# PROBLEM STATEMENT
For the records below, tally the lines that include the word "panel" and report the number alone.

# DATA TO USE
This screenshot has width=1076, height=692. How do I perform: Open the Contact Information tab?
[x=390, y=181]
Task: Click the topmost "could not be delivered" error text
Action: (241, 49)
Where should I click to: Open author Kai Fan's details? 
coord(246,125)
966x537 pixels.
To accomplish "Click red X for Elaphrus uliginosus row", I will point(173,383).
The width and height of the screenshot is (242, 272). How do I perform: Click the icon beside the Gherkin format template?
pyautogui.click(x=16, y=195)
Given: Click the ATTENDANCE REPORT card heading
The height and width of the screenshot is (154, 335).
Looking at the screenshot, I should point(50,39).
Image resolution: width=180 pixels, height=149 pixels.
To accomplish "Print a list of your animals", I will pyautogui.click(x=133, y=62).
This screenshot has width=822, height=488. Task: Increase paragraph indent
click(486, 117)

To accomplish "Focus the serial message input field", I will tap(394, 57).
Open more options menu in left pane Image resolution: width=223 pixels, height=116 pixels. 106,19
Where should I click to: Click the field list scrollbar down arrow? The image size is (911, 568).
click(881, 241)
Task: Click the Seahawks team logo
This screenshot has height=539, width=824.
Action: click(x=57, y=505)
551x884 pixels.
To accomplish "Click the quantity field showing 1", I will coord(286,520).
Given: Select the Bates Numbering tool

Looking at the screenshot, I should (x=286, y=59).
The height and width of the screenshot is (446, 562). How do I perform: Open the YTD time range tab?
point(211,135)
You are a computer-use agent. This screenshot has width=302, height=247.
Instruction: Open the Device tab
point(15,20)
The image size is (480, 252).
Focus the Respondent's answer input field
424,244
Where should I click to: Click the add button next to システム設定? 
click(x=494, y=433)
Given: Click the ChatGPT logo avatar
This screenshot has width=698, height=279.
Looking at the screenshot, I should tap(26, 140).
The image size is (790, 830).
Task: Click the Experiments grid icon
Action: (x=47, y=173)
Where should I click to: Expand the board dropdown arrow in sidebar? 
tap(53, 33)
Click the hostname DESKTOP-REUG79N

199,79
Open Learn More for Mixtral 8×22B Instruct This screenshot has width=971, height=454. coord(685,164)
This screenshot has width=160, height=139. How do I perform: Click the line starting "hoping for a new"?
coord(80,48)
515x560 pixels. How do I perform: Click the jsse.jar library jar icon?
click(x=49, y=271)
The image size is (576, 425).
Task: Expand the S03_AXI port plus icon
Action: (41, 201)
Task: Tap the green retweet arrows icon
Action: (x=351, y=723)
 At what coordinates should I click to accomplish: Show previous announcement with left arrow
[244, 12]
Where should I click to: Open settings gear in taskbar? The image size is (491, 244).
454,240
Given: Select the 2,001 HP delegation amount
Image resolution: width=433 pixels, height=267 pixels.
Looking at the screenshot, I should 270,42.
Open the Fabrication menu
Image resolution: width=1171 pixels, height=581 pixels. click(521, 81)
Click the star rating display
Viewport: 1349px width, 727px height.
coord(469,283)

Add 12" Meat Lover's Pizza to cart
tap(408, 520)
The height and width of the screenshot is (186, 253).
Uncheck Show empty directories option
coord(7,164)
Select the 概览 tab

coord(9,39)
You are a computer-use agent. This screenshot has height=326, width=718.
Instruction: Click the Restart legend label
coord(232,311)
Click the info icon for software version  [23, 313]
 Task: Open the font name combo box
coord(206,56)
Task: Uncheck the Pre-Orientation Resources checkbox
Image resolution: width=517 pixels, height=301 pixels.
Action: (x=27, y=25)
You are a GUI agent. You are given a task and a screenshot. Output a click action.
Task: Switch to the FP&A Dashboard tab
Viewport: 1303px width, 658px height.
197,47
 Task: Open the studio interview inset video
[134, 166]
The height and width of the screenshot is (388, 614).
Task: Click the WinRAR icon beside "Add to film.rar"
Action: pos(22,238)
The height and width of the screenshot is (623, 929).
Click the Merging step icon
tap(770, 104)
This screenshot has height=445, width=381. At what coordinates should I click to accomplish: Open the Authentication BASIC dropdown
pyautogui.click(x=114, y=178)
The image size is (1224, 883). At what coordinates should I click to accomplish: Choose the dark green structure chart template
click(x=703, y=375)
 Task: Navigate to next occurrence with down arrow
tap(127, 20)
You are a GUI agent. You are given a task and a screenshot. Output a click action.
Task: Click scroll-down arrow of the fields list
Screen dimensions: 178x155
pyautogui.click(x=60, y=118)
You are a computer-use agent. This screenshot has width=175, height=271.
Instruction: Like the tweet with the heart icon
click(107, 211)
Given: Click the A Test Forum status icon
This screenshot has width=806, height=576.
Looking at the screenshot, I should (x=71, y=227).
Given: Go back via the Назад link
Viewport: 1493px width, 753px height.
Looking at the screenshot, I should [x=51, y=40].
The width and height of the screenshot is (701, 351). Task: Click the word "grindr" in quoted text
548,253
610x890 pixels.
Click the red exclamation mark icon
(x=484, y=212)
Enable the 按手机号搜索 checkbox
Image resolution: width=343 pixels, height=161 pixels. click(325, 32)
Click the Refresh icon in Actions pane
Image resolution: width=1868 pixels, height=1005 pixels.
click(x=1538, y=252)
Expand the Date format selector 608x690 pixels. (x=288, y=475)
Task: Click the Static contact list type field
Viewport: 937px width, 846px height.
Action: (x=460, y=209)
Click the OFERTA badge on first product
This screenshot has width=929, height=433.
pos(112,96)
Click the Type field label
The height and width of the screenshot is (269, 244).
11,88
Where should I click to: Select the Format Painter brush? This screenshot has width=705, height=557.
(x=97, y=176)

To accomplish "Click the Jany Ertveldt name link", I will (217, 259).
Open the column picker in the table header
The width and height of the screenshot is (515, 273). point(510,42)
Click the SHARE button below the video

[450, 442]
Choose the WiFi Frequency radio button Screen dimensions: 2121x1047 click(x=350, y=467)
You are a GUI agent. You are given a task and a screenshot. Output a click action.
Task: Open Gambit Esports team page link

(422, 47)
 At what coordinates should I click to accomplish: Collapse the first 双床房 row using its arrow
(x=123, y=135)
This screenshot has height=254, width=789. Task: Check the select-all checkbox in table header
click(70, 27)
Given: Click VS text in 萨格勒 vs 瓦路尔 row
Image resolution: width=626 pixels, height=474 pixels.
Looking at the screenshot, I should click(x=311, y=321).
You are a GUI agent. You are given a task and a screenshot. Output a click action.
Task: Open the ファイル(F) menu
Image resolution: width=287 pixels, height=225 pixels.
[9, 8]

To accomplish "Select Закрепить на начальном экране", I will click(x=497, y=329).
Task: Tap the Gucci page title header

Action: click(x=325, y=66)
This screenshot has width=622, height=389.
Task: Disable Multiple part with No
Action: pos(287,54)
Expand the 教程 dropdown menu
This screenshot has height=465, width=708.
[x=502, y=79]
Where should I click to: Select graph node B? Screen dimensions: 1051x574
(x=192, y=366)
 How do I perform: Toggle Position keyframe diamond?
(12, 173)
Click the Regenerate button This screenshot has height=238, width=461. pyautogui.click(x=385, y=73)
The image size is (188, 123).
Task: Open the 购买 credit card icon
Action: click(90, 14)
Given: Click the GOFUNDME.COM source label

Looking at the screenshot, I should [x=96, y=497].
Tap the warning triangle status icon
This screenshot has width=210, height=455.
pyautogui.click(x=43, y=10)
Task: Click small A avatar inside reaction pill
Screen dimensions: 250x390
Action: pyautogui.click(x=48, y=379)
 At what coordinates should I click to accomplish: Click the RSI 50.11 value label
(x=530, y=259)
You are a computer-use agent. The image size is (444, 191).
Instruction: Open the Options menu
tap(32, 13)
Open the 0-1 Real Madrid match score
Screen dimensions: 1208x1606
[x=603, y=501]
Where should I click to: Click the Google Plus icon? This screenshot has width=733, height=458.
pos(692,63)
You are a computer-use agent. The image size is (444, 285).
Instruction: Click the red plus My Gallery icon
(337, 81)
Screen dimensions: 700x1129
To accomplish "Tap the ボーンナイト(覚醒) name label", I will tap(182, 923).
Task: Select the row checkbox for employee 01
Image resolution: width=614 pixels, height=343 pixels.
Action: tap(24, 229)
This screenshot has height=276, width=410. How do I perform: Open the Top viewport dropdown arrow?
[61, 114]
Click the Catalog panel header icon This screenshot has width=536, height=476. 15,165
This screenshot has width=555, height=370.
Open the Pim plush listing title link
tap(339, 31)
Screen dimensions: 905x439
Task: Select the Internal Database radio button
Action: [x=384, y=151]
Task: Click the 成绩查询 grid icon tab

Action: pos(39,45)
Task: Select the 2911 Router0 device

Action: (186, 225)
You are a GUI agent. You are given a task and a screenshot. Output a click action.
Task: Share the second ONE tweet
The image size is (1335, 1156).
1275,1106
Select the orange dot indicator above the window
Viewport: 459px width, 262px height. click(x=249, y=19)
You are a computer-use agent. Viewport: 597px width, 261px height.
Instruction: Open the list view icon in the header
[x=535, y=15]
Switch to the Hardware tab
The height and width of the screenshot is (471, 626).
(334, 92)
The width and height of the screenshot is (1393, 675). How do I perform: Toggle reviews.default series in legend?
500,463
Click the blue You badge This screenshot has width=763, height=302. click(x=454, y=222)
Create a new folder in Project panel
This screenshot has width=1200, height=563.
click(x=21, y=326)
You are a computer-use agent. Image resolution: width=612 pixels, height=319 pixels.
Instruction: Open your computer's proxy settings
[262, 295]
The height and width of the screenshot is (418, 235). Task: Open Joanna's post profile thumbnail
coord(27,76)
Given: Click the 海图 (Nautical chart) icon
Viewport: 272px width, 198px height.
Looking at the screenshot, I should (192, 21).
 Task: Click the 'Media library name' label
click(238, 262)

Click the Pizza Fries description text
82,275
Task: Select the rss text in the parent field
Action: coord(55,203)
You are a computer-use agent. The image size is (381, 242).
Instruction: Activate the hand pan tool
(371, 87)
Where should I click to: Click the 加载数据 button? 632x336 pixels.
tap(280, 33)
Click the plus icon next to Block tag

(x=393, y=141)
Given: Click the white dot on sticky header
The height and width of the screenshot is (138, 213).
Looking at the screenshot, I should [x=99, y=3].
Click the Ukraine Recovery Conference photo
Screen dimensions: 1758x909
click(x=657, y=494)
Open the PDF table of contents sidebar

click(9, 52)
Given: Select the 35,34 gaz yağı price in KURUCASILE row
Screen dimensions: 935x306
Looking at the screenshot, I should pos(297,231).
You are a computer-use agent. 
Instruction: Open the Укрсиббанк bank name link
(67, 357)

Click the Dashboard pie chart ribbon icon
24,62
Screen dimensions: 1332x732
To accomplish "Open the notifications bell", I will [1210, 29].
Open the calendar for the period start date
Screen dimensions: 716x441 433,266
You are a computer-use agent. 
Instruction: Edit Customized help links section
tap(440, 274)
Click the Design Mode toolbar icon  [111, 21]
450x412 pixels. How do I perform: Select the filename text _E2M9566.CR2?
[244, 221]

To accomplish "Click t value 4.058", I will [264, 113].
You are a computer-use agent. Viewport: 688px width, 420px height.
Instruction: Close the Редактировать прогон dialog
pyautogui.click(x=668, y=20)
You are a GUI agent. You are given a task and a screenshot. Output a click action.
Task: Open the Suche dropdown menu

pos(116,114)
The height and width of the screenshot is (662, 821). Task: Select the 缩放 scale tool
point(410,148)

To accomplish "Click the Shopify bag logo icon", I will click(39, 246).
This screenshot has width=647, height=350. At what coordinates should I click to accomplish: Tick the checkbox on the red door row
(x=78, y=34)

# RESULT OF THIS EXERCISE
2